We manage to swing into a casual discussion of what he'd done. It seems that Ross took the bit of clay to work in his classroom, while he was thinking. His eyes popped open when I pointed out that stealing something small is still stealing - clearly he hadn't thought of it that way. He also hadn't thought about what would happen to the Art Room clay supply if every child in the school took just a small piece for himself. We talk about these and I watched Ross realize why the teachers are so upset; why his little bit of clay is such a big deal. He is well aware that stealing is wrong - he just hadn't thought to hang the term "stealing" on his own action. As the label falls into place in his head, he takes a deep breath. "So, what should we do for my punishment," he asks, head hanging.

"We'll talk about it when you get back from hockey," I say. He looks grim as I thrust him out the door again. The anticipation of his punishment has got to be giving him an ulcer by now. While he's gone, I start to compose the letter. When he gets home, he hangs his hockey gear and gets ready for bed. We read the letter to his Principal together and I make sure that Ross understands what I've written and what it means. The punishment Chris and I agree on is writing lines, which Ross can do during his inside recess periods. Ross HATES writing lines. He takes several stabs at getting out of it but looks blank when I ask what he thinks would be a suitable alternate; he can't come up with a single thing to suggest. Finally, we print the letter over his protests and both of us sign it. I clip the letter to a blank writing book for his lines, stick both into his knapsack, and send him up to bed.

As Ross rounds the corner at the top of the stairs, Chris offers me a high-five. "You're awful," he exclaims, quietly. "Good job!"


Epiphany Alone said...

This is awesome. I am not worthy to score points on it.

Yeah, right. Y'all saw the beer bath pics.

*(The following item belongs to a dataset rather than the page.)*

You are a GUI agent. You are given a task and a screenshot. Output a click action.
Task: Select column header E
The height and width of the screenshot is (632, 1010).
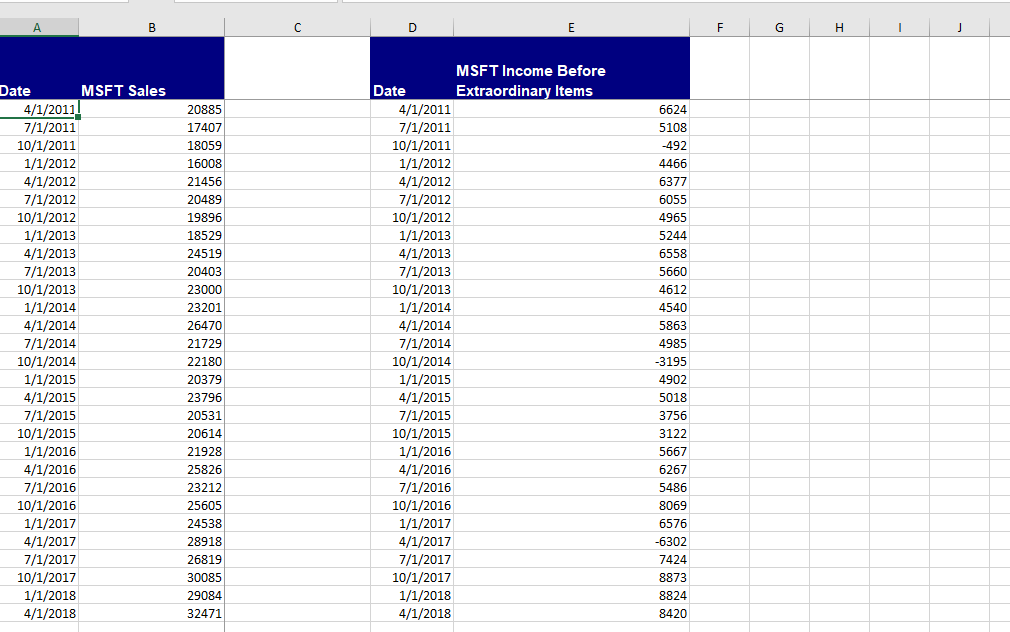[571, 27]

Sending Ross to school without the note...1 WMP

Calling ahead to warn the principal...-1 WMP

[Was that a bribe offer or a prayer to the patron saint of new kitchens?]

Making him wait until after hockey to dole out the consequences...1 WMP

Writing lines during recess...1 WMP

You've earned 2 WMP for this incident.

Grandmoo said...

Letting him GO to hockey after stealing??? hmmmm... you're slipping right to the bottom (top) of WME!

Epiphany Alone said...

I'm not sure that there's "letting him go". It's an obligation to his team that he shows up at practice, isn't it?

For that matter, punishing him from all physical activity seems counterproductive and the wrong message. In our school system, they're neither allowed to punish by taking away recess nor award with food...

karen said...

The prayer for $225k is kitchen first, but would also cover fixing the back hall and the bathrooms upstairs.

Going to hockey practice is an obligation, complete with signed contract. Ross can no more skip hockey than school. Plus, locking him on the rink for an hour and a half is a great way to ensure that he's safe and out from underfoot!

Chaotic Joy said...

OKAY! Call me a wet blanket. AGAIN. But I just can't understand how Karen managed to earn 2 points for disciplining her child for stealing.

Also, We attempt to enforce a rule here that anything shown to mama in the morning before school does NOT get signed. Need money for the basketball game? Sorry. Should have asked the night before. Need your permission slip signed. Sorry. Now we do cave on this occasionally, because we are week. But Ross was obviously trying to save his discipline slip til the last posible second so sending him to school to sweat it out unsigned was the perfect parenting move.

I hate to say this Karen, but there is just no way getting around it...you're just a good mom.

Oh and I made Allie write lines when she "accidentally" stole a lipgloss from "The Gap" as well. Among other things.

karen said...

@joy: ...and to think, I used to like you! :P

Missy said...

I didn't realize 'writing lines' was still a used punishment...I will never forget when my dad had me do lines for screaming in my sister's ear. I wrote "Shouting hurts ears" but spelled shouting with a double 'o'. Well, shooting hurts them too! My dad still has the paper, sentimental goof!

The Plaid Sheep said...

I think the points were deserved. It's not about whether the punishment fits the crime, it's about the glee with which the punishment is doled out.